_DOCUMENT EXCERPT_

================================

Christopher Gretzki

Smartified Garage Door

Making the best out of Corona-wise cancelled sports evenings, there was suddenly enough time to smartify my garade door. It already has connectors on the garage door hardware. That way, I could connect a button to the board that is used to open and close the garage. But what was missing is a way to control it remotely. Since the remote went missing it was nearby to integrate the button into my smart home setup: Homematic actuators and a raspberry pie transferring all traffic via MQTT.
As there’s already the possibility to control radio-relays via MQTT, the next move was to replace the connection from the button to board with a circuit integrating the relay HM-LC-Sw1-FM. https://de.elv.com/homematic-unterputzschalter-1fach-hm-lc-sw1-fm-fuer-smart-home-hausautomation-076793
But there was one problem. The relay works with an input and output voltage of 230V. That’s too much to control the board on the garage opener. So I had to integrate another relay that could switch an arbitrary input voltage but works with a rated Control Supply Voltage of 230V. I finally came up with an relay by Entrelec.

================================

_THINGS TO DO_
a - For each statement, say yes or no according to the garage door post and quote the deciding words: (i) the HM-LC-Sw1-FM relay uses 230V for both input and output; (ii) the garage door hardware lacked connectors for a button; (iii) the additional relay was made by Entrelec.
b - Resume the garage door post after its last sentence, writing the paragraph that would come next.
The data after this point comes from a separate source.

================================

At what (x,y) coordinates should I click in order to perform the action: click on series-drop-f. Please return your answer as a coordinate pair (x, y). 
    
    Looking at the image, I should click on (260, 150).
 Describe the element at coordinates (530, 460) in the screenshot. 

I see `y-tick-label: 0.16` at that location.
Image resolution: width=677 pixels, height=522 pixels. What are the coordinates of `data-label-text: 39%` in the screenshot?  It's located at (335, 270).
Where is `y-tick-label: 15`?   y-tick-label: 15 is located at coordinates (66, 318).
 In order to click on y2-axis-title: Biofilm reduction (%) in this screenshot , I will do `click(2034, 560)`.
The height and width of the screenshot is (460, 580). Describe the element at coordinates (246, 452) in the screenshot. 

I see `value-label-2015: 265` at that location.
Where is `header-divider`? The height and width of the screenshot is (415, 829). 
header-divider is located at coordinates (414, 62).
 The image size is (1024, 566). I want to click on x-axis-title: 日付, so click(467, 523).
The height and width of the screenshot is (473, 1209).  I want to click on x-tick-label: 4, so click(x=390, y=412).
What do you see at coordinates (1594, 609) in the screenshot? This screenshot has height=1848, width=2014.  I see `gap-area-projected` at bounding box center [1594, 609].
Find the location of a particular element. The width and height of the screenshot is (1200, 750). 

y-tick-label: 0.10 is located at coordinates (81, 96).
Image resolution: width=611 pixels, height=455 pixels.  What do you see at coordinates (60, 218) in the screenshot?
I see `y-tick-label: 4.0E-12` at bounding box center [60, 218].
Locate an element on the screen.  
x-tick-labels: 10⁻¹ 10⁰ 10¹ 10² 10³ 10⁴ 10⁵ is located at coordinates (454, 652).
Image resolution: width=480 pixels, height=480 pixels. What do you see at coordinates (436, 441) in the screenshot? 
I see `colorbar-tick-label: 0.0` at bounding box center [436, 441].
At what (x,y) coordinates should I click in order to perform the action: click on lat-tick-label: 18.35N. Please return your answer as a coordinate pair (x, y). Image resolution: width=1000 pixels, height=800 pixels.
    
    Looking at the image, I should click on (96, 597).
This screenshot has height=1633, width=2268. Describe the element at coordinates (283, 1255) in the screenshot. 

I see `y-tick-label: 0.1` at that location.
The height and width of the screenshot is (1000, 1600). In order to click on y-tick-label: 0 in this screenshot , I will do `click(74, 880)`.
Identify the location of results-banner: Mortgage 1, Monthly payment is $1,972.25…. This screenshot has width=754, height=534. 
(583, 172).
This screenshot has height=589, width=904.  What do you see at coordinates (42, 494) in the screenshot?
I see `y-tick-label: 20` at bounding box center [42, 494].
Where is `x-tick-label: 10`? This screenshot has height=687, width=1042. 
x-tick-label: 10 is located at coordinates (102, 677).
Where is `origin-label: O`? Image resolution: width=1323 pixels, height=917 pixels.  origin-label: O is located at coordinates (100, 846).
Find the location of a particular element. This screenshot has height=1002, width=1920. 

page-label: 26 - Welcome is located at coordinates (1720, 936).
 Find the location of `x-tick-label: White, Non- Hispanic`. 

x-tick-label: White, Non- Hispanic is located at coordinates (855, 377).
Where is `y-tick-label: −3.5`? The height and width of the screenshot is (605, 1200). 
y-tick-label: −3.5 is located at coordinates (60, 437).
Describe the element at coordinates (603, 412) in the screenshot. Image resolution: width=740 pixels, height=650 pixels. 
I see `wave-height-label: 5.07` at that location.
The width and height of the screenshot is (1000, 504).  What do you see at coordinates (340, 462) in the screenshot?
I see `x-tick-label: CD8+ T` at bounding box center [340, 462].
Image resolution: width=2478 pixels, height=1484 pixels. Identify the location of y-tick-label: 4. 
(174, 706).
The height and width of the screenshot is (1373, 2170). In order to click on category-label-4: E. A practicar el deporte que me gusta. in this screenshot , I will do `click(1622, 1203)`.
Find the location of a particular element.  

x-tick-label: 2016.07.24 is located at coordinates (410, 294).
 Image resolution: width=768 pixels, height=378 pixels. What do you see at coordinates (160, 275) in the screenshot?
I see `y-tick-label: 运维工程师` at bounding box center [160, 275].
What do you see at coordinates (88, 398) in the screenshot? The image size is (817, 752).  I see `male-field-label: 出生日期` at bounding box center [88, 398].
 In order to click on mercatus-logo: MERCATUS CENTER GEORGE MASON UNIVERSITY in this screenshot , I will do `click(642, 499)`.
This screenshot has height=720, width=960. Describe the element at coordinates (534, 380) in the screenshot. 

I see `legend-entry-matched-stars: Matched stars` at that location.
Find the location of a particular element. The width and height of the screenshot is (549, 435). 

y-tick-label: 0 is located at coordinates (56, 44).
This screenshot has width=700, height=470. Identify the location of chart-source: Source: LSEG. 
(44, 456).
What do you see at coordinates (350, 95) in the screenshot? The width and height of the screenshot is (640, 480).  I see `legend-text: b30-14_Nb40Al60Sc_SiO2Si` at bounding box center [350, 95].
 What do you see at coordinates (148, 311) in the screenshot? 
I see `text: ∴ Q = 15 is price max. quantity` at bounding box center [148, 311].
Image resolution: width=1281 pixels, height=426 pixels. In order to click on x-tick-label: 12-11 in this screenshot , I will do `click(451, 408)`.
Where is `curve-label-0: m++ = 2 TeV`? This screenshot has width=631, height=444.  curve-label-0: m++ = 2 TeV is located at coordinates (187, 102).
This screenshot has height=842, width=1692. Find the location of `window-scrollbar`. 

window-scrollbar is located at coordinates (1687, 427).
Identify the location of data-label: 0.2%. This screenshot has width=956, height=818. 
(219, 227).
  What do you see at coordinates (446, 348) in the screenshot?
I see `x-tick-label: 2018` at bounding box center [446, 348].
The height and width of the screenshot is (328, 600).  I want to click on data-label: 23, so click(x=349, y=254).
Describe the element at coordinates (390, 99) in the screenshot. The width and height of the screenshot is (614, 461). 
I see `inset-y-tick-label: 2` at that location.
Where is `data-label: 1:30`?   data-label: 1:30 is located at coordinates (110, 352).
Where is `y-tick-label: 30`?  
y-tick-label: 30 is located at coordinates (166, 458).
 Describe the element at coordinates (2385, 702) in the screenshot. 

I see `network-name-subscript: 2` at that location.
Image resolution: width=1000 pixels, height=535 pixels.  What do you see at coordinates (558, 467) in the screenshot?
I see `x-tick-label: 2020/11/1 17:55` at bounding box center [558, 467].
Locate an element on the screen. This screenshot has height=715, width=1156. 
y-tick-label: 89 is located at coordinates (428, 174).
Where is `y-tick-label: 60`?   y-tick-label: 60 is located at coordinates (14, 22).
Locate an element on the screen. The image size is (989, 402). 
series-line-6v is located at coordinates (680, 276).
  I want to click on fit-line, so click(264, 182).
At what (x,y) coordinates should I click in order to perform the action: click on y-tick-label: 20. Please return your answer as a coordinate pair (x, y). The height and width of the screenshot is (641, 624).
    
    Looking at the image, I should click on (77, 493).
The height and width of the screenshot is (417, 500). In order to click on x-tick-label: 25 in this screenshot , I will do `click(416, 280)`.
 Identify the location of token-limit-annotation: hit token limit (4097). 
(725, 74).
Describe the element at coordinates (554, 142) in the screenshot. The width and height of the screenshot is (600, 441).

================================

_ANSWERS FOR THIS EXERCISE_
a -
(i) Yes: "The relay works with an input and output voltage of 230V."
(ii) No: "It already has connectors on the garage door hardware."
(iii) Yes: "relay by Entrelec"

b -
Now to the fun part. Connecting all parts together according to the wiring on the left. The Entrelec relay is directly connected to the garage opener board. The control supply is provided by the Homematic relay. The switch input of the Homematic relay is provided by the hardware button and finally some 230V to feed the relay. That’s it.

In order to test it, there’s no faster prototyping than to use Node-Red. It enables visually wiring up a control that either automates a workflow or provides a rudimentary GUI. https://nodered.org In this case, it’s a simple UI consisting of one toggle labeled „Garage“ sending out a message to the MQTT broker to fire up the Homematic relay.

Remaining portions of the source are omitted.